[Item position entries]
= = =

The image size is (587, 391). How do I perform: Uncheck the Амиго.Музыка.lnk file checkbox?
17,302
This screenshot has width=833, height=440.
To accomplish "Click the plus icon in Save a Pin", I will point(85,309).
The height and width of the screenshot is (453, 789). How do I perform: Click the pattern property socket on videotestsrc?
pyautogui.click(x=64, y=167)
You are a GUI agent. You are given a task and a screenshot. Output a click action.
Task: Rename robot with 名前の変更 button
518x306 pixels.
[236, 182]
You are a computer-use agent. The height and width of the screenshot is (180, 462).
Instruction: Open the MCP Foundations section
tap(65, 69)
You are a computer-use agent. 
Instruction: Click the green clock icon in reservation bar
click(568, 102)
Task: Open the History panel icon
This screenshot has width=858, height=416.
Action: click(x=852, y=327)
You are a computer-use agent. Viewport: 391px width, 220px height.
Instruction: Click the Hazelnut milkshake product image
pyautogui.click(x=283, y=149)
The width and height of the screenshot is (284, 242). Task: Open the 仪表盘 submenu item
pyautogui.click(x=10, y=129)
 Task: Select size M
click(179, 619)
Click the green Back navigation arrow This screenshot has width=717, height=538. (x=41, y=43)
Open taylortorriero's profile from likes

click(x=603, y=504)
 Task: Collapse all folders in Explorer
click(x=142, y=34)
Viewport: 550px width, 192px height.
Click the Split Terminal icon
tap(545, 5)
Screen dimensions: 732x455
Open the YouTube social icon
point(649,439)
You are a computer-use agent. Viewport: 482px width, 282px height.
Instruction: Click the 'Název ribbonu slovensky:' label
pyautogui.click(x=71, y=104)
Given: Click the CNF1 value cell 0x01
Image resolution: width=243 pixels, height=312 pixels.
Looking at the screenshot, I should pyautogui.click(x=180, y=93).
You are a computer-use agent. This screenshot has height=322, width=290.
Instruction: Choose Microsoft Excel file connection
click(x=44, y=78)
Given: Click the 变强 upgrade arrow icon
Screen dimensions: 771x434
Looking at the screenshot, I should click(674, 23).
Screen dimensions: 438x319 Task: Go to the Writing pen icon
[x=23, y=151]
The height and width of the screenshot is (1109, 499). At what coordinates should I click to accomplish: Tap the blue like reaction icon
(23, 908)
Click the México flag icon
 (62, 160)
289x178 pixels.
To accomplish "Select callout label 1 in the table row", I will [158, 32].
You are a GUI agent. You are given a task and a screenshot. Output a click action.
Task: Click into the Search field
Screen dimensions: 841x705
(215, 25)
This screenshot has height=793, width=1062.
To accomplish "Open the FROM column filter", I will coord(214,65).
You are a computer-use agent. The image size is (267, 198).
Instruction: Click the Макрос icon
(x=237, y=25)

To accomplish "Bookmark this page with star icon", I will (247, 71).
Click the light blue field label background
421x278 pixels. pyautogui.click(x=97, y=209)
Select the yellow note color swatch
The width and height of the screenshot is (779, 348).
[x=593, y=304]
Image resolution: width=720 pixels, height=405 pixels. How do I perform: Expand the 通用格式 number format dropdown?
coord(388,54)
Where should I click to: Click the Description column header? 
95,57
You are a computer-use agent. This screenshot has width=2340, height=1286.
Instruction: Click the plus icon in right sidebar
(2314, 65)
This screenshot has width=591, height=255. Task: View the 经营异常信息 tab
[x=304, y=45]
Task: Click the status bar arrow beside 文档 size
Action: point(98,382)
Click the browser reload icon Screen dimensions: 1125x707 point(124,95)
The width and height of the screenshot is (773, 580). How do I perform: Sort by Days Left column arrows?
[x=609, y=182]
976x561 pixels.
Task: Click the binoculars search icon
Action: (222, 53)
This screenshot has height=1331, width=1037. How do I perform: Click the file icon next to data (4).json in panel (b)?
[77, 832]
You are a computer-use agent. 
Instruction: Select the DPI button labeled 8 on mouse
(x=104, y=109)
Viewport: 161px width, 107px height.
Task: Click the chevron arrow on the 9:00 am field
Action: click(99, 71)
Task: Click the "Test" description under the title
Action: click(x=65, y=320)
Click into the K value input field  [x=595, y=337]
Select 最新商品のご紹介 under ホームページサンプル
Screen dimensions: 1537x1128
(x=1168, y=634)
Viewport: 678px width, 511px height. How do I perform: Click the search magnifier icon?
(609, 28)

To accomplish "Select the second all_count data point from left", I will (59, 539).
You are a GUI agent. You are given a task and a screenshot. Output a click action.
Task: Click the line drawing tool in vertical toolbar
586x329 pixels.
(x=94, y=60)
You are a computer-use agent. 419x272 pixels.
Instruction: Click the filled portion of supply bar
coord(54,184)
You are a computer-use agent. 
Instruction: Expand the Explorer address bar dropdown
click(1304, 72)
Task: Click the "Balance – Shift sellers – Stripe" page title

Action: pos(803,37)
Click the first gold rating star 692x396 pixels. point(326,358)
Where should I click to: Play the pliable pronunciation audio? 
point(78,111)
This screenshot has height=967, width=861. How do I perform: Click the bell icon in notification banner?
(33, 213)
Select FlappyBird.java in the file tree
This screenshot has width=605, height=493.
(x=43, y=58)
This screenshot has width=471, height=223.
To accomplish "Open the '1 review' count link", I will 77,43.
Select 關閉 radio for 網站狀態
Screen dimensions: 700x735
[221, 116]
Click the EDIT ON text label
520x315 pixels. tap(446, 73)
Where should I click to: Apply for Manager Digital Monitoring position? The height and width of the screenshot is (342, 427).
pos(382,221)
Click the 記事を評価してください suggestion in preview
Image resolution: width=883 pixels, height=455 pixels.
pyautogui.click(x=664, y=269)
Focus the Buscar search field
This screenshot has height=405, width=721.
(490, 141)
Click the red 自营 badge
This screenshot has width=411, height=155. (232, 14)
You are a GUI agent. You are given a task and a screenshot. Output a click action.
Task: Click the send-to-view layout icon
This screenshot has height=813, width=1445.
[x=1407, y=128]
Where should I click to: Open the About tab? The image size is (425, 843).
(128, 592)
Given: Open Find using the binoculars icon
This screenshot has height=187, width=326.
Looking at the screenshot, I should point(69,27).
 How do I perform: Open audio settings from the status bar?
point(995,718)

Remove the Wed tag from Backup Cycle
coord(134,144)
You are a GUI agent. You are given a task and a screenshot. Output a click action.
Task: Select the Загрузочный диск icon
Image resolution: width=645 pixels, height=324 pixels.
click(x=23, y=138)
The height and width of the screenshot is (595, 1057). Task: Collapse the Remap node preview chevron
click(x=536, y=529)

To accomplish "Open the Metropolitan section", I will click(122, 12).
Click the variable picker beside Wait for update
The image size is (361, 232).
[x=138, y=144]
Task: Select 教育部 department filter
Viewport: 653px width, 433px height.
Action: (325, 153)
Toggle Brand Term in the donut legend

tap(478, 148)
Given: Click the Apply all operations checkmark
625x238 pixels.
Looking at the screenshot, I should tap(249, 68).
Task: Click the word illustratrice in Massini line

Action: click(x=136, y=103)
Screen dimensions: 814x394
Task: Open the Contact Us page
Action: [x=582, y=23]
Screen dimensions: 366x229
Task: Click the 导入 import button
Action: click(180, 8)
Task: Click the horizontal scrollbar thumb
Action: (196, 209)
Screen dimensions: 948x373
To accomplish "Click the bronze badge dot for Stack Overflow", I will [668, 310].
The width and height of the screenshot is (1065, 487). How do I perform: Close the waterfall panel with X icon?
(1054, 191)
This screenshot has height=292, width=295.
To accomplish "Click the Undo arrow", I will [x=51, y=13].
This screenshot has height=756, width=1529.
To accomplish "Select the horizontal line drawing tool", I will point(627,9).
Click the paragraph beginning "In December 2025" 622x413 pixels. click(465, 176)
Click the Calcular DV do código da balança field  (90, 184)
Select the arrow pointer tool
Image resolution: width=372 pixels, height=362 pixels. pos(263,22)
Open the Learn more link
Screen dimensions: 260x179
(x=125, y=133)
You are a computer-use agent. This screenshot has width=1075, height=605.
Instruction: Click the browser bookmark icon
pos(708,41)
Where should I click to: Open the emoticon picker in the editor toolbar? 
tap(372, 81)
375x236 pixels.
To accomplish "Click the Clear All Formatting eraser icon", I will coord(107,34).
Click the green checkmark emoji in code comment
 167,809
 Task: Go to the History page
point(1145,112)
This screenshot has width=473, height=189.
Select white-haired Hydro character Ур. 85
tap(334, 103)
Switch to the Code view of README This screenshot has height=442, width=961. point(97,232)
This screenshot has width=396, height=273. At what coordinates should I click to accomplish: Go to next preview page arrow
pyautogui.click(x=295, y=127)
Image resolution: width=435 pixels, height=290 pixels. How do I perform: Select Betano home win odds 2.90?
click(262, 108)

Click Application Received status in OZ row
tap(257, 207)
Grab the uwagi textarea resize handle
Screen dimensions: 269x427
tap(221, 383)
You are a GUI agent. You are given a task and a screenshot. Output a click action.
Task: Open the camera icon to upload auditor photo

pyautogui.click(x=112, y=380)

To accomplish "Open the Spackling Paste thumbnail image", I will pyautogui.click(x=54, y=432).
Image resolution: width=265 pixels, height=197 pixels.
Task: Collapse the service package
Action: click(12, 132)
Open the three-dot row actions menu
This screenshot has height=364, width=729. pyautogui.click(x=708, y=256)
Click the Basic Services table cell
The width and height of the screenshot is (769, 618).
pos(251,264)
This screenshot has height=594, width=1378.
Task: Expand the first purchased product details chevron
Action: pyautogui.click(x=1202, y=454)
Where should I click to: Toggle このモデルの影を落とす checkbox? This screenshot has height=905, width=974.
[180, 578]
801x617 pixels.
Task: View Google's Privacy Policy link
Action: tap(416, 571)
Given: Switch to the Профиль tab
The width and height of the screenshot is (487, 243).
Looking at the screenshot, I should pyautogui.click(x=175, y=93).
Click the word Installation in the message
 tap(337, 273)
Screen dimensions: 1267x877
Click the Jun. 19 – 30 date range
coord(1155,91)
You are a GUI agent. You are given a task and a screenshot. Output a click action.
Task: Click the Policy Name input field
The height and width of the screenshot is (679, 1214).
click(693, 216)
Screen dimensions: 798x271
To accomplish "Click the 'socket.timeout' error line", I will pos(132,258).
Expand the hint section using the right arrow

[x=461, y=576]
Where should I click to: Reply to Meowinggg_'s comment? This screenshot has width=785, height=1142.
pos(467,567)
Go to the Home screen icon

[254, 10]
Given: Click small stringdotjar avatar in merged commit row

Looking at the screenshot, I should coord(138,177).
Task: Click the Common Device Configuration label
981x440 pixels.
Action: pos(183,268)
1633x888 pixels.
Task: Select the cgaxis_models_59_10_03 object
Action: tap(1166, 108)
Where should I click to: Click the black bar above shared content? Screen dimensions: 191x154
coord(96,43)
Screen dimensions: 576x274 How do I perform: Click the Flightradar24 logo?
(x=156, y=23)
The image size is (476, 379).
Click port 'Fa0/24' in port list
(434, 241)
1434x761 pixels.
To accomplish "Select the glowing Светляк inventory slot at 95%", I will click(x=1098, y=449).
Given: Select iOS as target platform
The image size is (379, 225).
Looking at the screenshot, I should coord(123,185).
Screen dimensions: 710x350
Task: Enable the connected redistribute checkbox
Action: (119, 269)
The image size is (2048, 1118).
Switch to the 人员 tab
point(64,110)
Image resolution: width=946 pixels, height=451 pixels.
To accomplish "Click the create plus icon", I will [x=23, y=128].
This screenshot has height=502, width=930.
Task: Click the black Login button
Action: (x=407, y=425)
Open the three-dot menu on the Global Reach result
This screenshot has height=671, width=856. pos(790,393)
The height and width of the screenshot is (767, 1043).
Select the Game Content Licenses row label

= = =

**What the exercise asks**
Rewrite the item lines as a JSON list of strings, one string per line and blank lines omitted, starting at the line that contains "The height and width of the screenshot is (767, 1043)." and ending with the last line of the items.

**Solution to the exercise**
[
  "The height and width of the screenshot is (767, 1043).",
  "Select the Game Content Licenses row label"
]